EXERCISE DESCRIPTION> Exactly the lines from the one with "[button] (267, 78)" to the end of the entries should appear in your answer, retyped word for word.

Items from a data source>
● ● ● ●

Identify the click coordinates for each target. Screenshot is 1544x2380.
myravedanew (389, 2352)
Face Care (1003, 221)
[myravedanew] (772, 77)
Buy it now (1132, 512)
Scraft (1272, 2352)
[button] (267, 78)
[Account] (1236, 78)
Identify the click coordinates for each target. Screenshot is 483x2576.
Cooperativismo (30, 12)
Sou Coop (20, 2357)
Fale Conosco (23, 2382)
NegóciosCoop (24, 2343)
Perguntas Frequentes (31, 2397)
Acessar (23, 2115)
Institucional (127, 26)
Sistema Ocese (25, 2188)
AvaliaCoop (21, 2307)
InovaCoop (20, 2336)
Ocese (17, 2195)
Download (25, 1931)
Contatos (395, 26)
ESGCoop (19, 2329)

● ● ● ●

SOLUTION TO THE EXERCISE>
[button] (267, 78)
[Account] (1236, 78)
Identify the click coordinates for each target. Screenshot is 483x2576.
Cooperativismo (30, 12)
Sou Coop (20, 2357)
Fale Conosco (23, 2382)
NegóciosCoop (24, 2343)
Perguntas Frequentes (31, 2397)
Acessar (23, 2115)
Institucional (127, 26)
Sistema Ocese (25, 2188)
AvaliaCoop (21, 2307)
InovaCoop (20, 2336)
Ocese (17, 2195)
Download (25, 1931)
Contatos (395, 26)
ESGCoop (19, 2329)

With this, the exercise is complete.